Without the colon the impune recedere just looks back to the pre- contractual space before the finalisation of documents.

The rest of the passage does inelegantly enlarge the range of its comment but says nothing about sanctionless withdrawal in cases in which arra is not given. This seems the best way to understand the passage.

If we now turn back to the enactment in the Codex we will not find anything which supports the wider interpretation of what is said in the Institutes. We have already seen Justinian providing that, when the contract is to be in writing, nobody is to claim any right from any preliminary document and then going on to rub in the change in huiusmodi venditionibus (in sales of this—i.e. written—type). He goes on (C.4.21.17, continued):

Illud etiam adicientes ut et in posterum si quae arrae super facienda emptione cuiuscumque rei datae sunt sive in scriptis sive sine scriptis, licet non sit specialiter adiectum, quid super isdem arris non procedente contractu fieri oporteat, tamen et qui vendere pollicitus est, venditionem recusans, in duplum eas reddere cogatur, et qui emere pactus est, ab emptione recedens, datis a se arris cadat, repetitione earum deneganda.
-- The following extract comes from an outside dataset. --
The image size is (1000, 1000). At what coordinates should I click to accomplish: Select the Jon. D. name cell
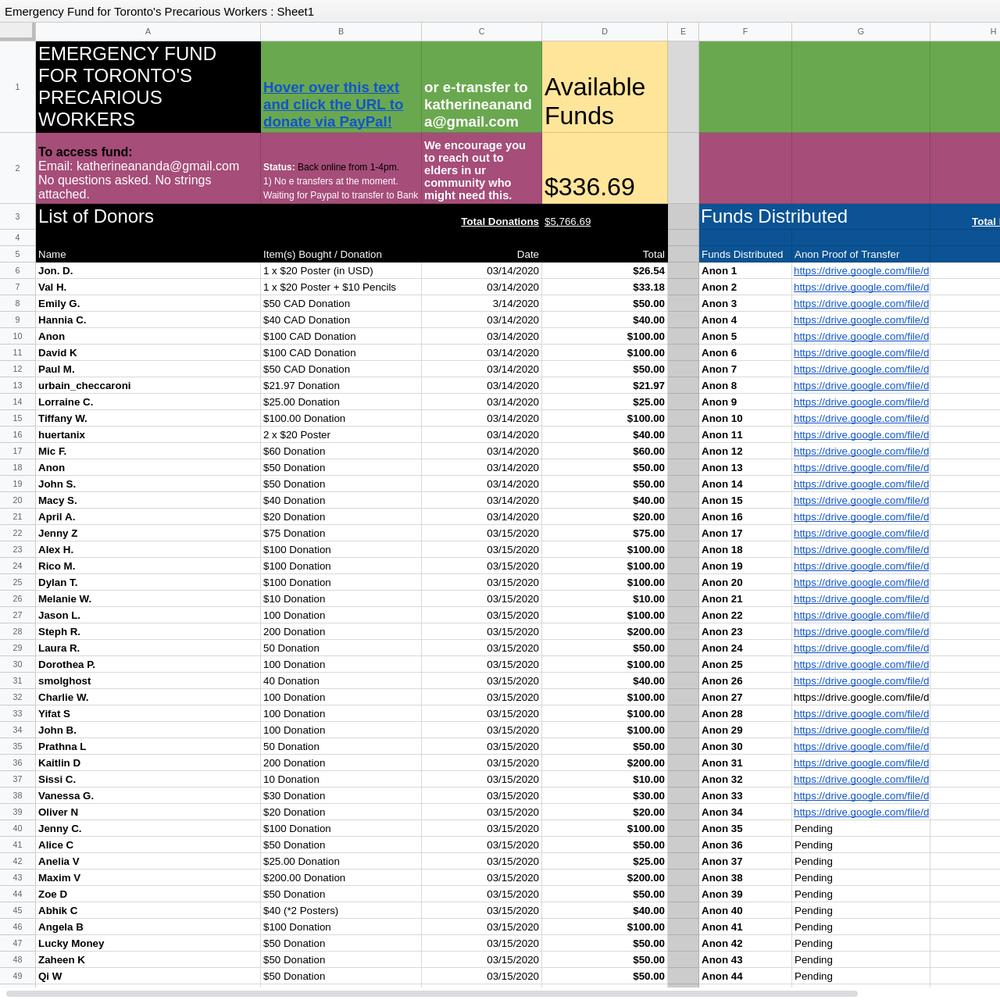tap(148, 270)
And we also add this, that hereafter if, in relation to a purchase which is to be made of any res whatsoever, some arra has been given whether in scriptis or sine scriptis, then, even if it has not been expressly said what should happen in relation to the arra if the contract fails to go forward, yet he who has promised to sell shall on repudiating the sale be compelled to restore double, and he who has agreed to buy shall on withdrawing from the purchase forfeit the arra given by him, its recovering being refused.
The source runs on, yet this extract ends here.